Searchable PDF annotations: Automating conversion to Skim notes

Many academics now read journal articles on screen, as PDF files. Holdouts—and they are everywhere—print out forest-sized stacks of paper that teeter on crowded desks.

Freedom from clutter is just one advantage of digital reading. Another is searchability: a large database of articles is a crutch for our fallible memories. Thanks to Spotlight, a full-text keyword query can substitute for a laborious hunt for literature. A few carefully phrased searches is all it takes for instant recall.

Spotlight has a maddening flaw, however. Standard PDF annotations—both “sticky notes” and text “typed” on a page—are not indexed. As far as Spotlight is concerned, they do not exist.

For me this is no trivial problem. More often than not, these annotations contain the very text I’m searching for.

Papers, my reference manager of choice, has a partial solution. The software has its own annotation feature built-in. Though sticky notes created in Papers don’t get indexed by Spotlight, they are searchable with Papers’ own search function. Still, I often want to search PDF notes that aren’t annotated in Papers. I’m also wary of relying too heavily on Papers’ annotations since the feature is still a little buggy.

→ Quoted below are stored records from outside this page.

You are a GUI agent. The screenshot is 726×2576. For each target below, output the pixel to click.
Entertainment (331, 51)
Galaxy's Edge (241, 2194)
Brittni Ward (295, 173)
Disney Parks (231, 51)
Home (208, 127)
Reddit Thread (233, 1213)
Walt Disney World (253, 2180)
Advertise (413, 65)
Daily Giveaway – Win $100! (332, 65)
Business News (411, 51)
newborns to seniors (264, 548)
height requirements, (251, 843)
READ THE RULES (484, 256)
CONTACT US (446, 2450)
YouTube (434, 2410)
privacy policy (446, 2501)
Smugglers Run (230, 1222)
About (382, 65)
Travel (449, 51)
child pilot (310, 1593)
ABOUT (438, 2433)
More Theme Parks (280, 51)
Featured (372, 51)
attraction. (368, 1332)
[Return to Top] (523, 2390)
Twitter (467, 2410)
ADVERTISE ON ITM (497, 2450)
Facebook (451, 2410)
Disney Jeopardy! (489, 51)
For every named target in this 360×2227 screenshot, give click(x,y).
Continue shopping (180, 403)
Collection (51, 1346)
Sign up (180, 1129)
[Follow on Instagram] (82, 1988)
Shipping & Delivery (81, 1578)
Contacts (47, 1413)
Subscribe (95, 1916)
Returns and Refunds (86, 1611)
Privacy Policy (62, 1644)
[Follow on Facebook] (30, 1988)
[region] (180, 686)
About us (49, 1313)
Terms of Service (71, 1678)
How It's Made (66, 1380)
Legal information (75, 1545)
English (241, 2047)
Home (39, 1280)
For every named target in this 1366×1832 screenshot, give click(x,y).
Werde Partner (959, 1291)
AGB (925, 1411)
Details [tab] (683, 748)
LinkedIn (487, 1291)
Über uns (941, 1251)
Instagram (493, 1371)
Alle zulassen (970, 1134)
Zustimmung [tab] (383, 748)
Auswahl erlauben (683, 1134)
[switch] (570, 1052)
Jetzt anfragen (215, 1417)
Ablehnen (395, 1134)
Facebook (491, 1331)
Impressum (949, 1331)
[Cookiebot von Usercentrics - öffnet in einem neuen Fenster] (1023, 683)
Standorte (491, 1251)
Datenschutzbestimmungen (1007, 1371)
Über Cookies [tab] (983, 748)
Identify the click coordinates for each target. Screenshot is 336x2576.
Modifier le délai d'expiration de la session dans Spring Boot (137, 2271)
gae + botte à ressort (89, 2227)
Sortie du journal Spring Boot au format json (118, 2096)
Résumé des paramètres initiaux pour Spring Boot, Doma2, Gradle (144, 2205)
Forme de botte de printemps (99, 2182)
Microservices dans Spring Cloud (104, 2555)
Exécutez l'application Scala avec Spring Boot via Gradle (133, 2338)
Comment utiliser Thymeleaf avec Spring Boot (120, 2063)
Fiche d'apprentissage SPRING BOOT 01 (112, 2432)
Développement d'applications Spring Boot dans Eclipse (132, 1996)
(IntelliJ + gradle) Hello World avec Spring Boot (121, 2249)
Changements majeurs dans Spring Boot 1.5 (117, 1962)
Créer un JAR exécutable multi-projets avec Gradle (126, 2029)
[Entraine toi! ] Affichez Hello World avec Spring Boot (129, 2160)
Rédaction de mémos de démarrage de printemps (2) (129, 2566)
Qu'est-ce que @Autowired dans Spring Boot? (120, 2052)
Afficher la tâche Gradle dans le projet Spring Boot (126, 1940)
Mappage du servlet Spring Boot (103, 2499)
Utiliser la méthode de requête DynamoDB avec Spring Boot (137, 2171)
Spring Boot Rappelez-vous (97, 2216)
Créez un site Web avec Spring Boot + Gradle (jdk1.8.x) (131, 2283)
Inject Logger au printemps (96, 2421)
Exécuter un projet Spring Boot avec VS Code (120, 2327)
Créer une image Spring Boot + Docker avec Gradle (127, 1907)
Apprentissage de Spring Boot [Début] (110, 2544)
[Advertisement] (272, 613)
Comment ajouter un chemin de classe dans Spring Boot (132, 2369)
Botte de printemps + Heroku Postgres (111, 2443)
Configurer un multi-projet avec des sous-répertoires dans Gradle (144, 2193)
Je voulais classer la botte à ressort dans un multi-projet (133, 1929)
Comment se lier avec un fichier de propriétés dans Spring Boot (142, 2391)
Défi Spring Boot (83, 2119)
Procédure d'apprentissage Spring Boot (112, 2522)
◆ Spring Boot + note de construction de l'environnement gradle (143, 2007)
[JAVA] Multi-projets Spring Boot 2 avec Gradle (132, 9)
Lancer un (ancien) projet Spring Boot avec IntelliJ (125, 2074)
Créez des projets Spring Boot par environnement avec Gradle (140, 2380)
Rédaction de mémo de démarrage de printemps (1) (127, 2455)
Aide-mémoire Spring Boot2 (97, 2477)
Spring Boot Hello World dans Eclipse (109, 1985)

Thankfully there’s a better solution: Skim, the open source PDF software for Mac. Skim is designed for academics, integrates with LaTeX and BibDesk, and has great AppleScript support.

Skim is also Spotlight-friendly. The app stores its annotations in a separate file (with a .skim extension) that Spotlight happily indexes. And it’s easy to convert the Adobe-style annotations used by Preview, PDFpen and most other PDF software into Skim notes. Select “Convert Notes…” under the File menu, or assign a keyboard shortcut.

I now designate Skim as my default PDF editor in Papers. (In the “Paper” menu, scroll down to the “Open PDF with…” option. If you want Papers to default to Skim, rather than open a new tab in Papers, go to Preferences, select the “Papers” pane, and select Skim in the “Open PDF Files” drop-down.)

My problem was mostly solved, but what about all those PDFs already annotated using the standard tools? And then there were the PDFs annotated on the iPad. All of the best PDF apps on iOS—including iAnnotate, GoodReader, PDFpen for iPad, and (my favorite) PDF Expert—use standard, Adobe-style annotation tools. It takes too much time to manually convert each and every old or iPad-derived PDF to Skim formatting.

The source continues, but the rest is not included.